How does SQL Server ReadCommitted Isolation Level really work?

I've found two IMHO inconsistent descriptions on how ReadCommitted works, both in MSDN documentation:

  1. https://msdn.microsoft.com/en-us/library/ms173763.aspx

    Specifies that statements cannot read data that has been modified but not committed by other transactions.

  2. https://technet.microsoft.com/en-us/library/aa259216%28v=sql.80%29.aspx Specifies that shared locks are held while the data is being read to avoid dirty reads, ...

I'm confused: in case of ReadCommitted, does SQL Server put locks while you READ or while you WRITE uncommitted data? Please clarify who knows for sure

Upvotes: 3

Views: 51

Answers (1)

usr
usr

Reputation: 171246

Writes always X-lock. Always. This is so that rollbacks are guaranteed to work. Rollbacks needs known and stable data.

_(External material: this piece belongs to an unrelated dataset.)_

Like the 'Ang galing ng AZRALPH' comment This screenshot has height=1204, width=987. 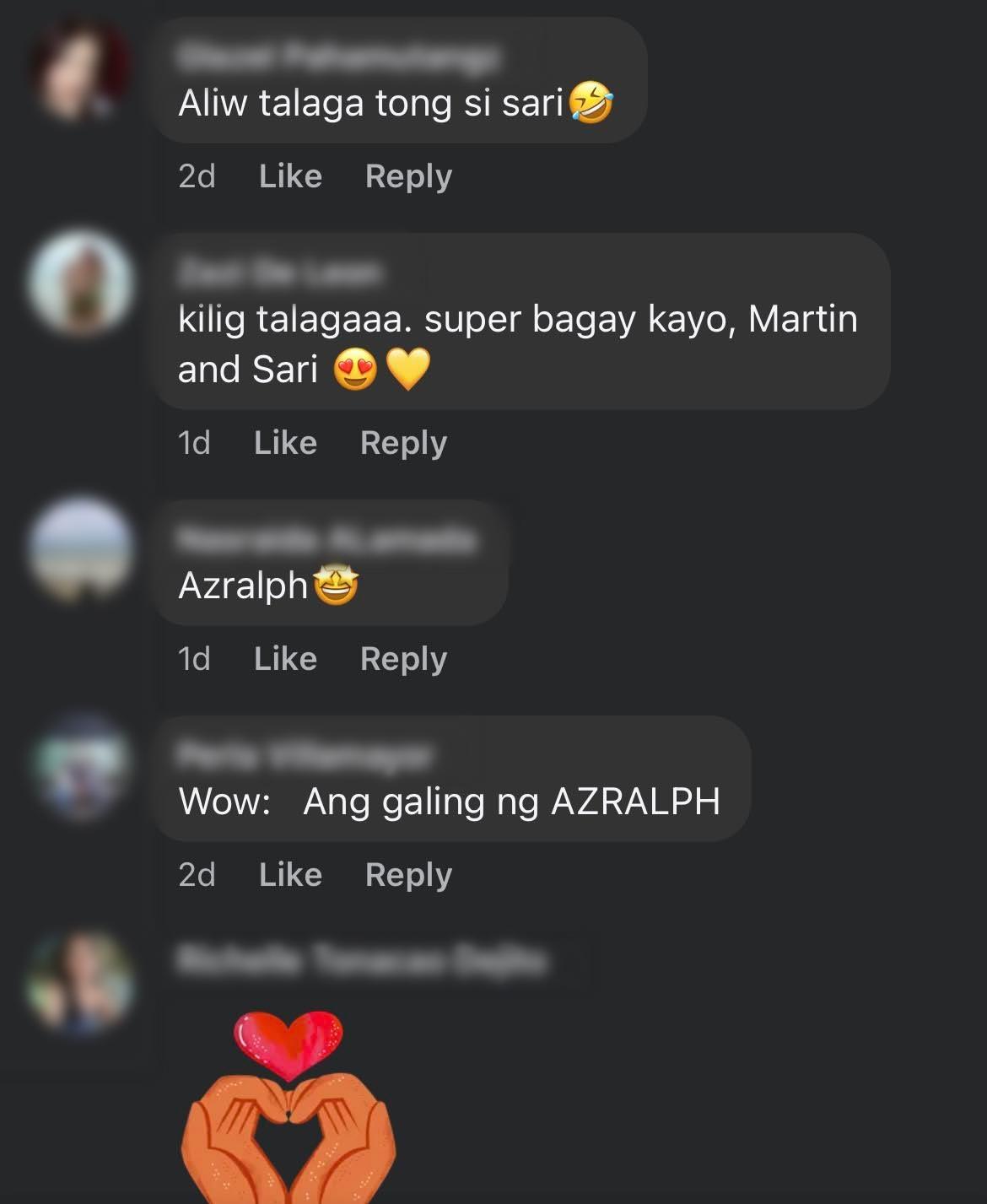pyautogui.click(x=290, y=875)
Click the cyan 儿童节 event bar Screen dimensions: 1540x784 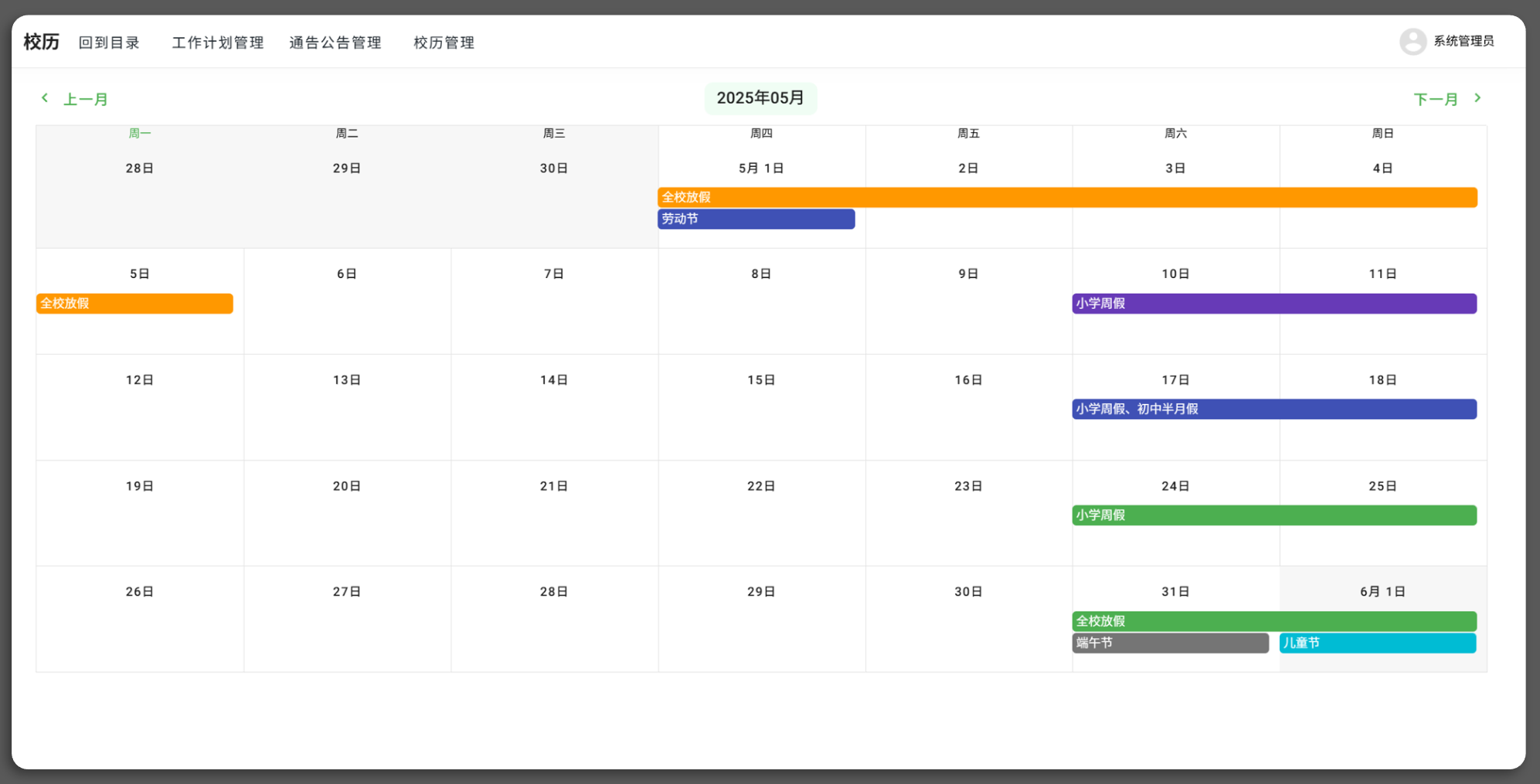pos(1377,643)
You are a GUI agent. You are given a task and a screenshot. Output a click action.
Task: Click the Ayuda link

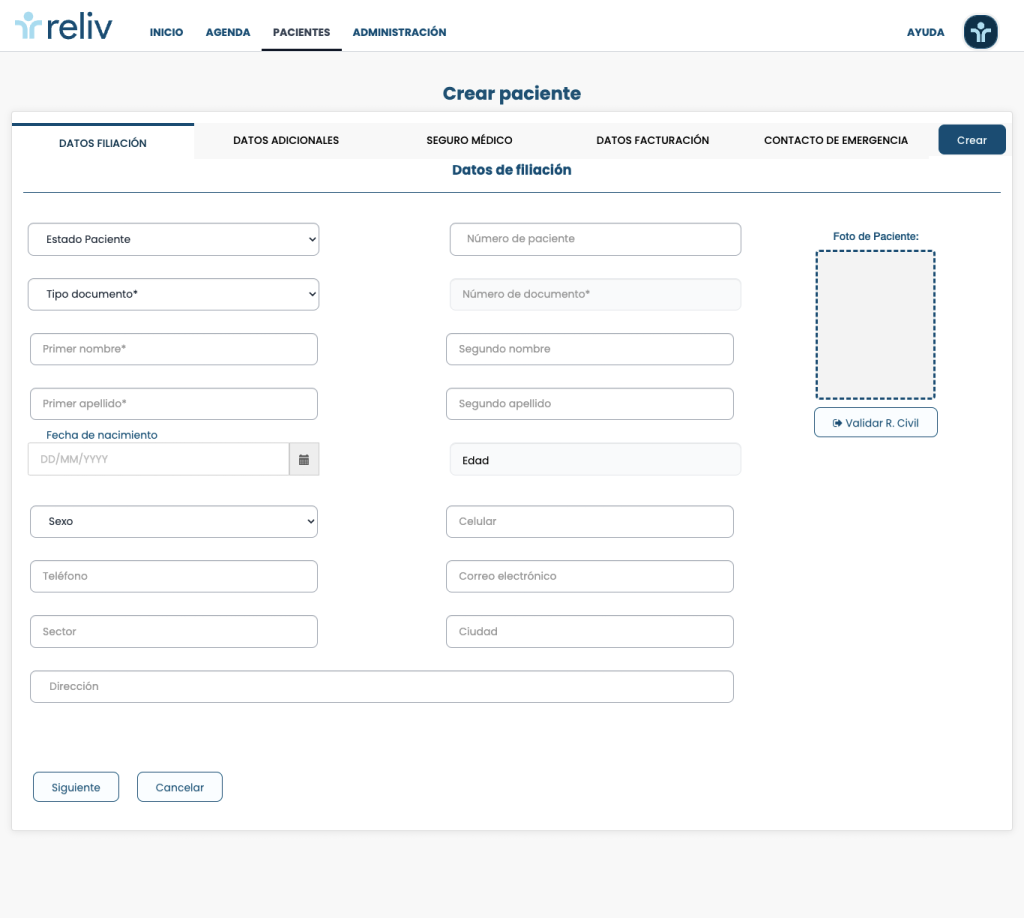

About reads: RC guarantees that no uncommitted writes become visible to RC readers. RC can be thought of as taking short-lived S-locks on data being read. There is one exception to this, though: SQL Server has an optimization in that it does not take S-locks on rows that are on unmodified pages. This means that you can read rows under RC that are X-locked in other transactions(!). This fulfills the contract of not reading uncommitted data just fine.

Example: If there is a writing tran that has modified any subset of the database, it is 100% certain that RC readers will not perceive those changes until the writer commits.

The guarantees of RC are so weak that it usually can only be used in cases where you essentially don't care about data consistency deeply.